Financial Infrastructure
Certain Financial Market Infrastructures (FMIs) are considered CNIs as they enable financial transactions to take place and provide a vital service for the UK economy. FMIs are considered high-profile targets for cybercriminals, and as such, must be resilient to significant cyber incidents. Any attack could take important systems offline, disrupt services, and increase the risk of fraud and operational losses.
Assessing the Potential
The Government predicted that most serious incidents impacting critical national infrastructure would involve encryption, data theft, destroying data that CNIs rely on, or the disruption of operational systems entirely. The likelihood of such an attack for the next two years, however, has been scaled as a four out of five, which is still considered as ‘highly unlikely’ with a ‘moderate’ impact. Although the likelihood is deemed low, it is imperative that organisations prepare themselves for a worst-case-scenario.
Findings from the World Economic Forum’s Global Cybersecurity Outlook highlight the issue further. The Report found that 91% of all respondents believe a far-reaching, catastrophic cyber event is at least somewhat likely in the next two years and 43% of business leaders believe that cyberattacks will have a material impact on their organisations. Businesses of all sizes and in all sectors must prepare for the possibility of a breach and take concrete actions now to protect themselves.
Invest in Cybersecurity
Businesses must secure their networks and systems with consistent built-in security that protects all of the technologies they utilise across the company. This should include a secure password manager. Secure accounts and passwords can make a significant difference in keeping an organisation safe from unauthorised intruders or even malicious insiders. This is also important when it comes to supply chain attacks, as bad password practices within third parties could be the gateway into larger organisations.
Organisations should implement a Zero-Trust Architecture (ZTA) and Privileged Access Management (PAM) to prevent unauthorised privilege escalation and ensure user access roles are strongly enforced. Companies should also have security event monitoring in place to detect and block anomalous privilege escalation. Least-access policies help ensure users only have access to the data and resources required to perform their job duties.
Finally, there must be a shift in the mindset that security teams are the only ones responsible for security. C-suite executives must include security leaders in regular business reviews and plans, while organisations must consistently train all employees to recognize and avoid the latest attack vectors.
The Time To Act Is Now
Cyberattacks against critical infrastructure hold the potential for disaster. As operational and information technology converge, the opportunities and pathways for cybercriminals to target critical national infrastructure will only continue to grow. Meanwhile, cyberattacks are getting more sophisticated, increasing the risk of threats such as supply chain attacks and ransomware.

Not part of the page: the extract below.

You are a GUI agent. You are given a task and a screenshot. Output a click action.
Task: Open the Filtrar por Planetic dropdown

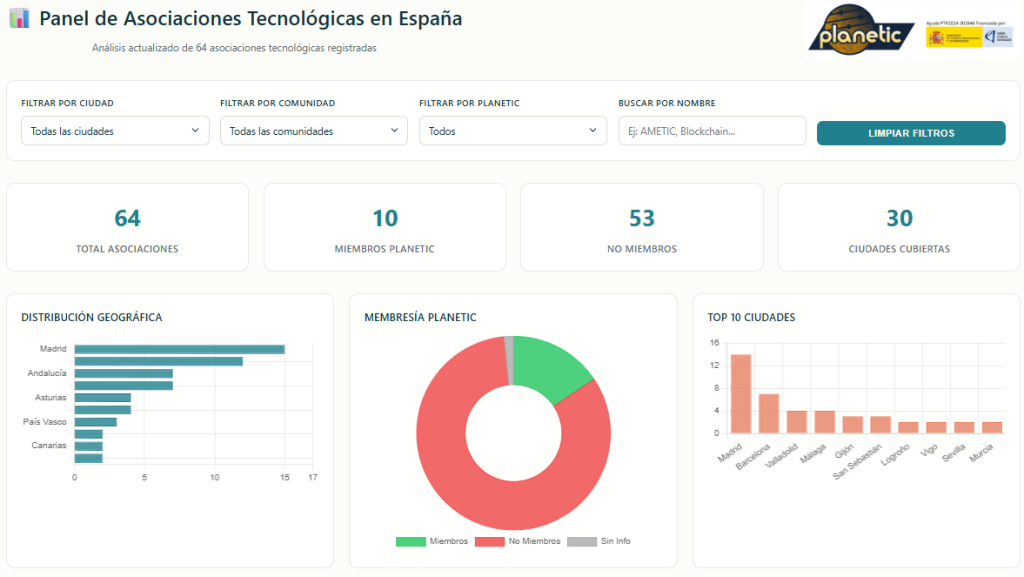tap(513, 131)
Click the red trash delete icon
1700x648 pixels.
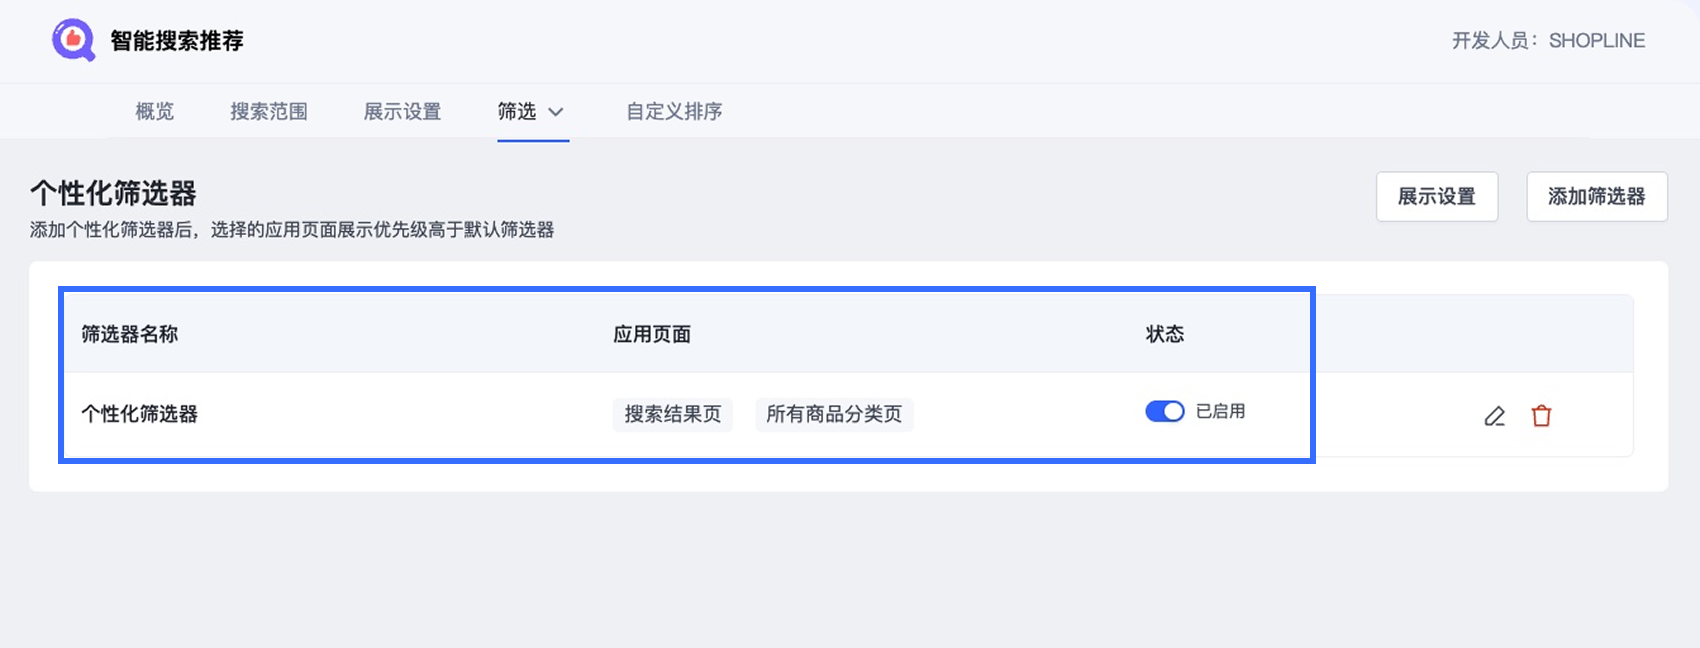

And critical infrastructure remains an appealing target, because disruption no longer solely affects production and productivity, but could lead to physical damage and harm.
Ultimately, when used for political purposes, cyberattacks targeting the sectors UK citizens rely on may be part of a larger effort to threaten operations, destabilise the Government or disrupt power grids, transportation networks and financial institutions. In the digital age, it’s clear that cyber and traditional warfare tactics will continue to converge as threat actors use cyberattacks to both support and supplement physical attacks – with devastating consequences.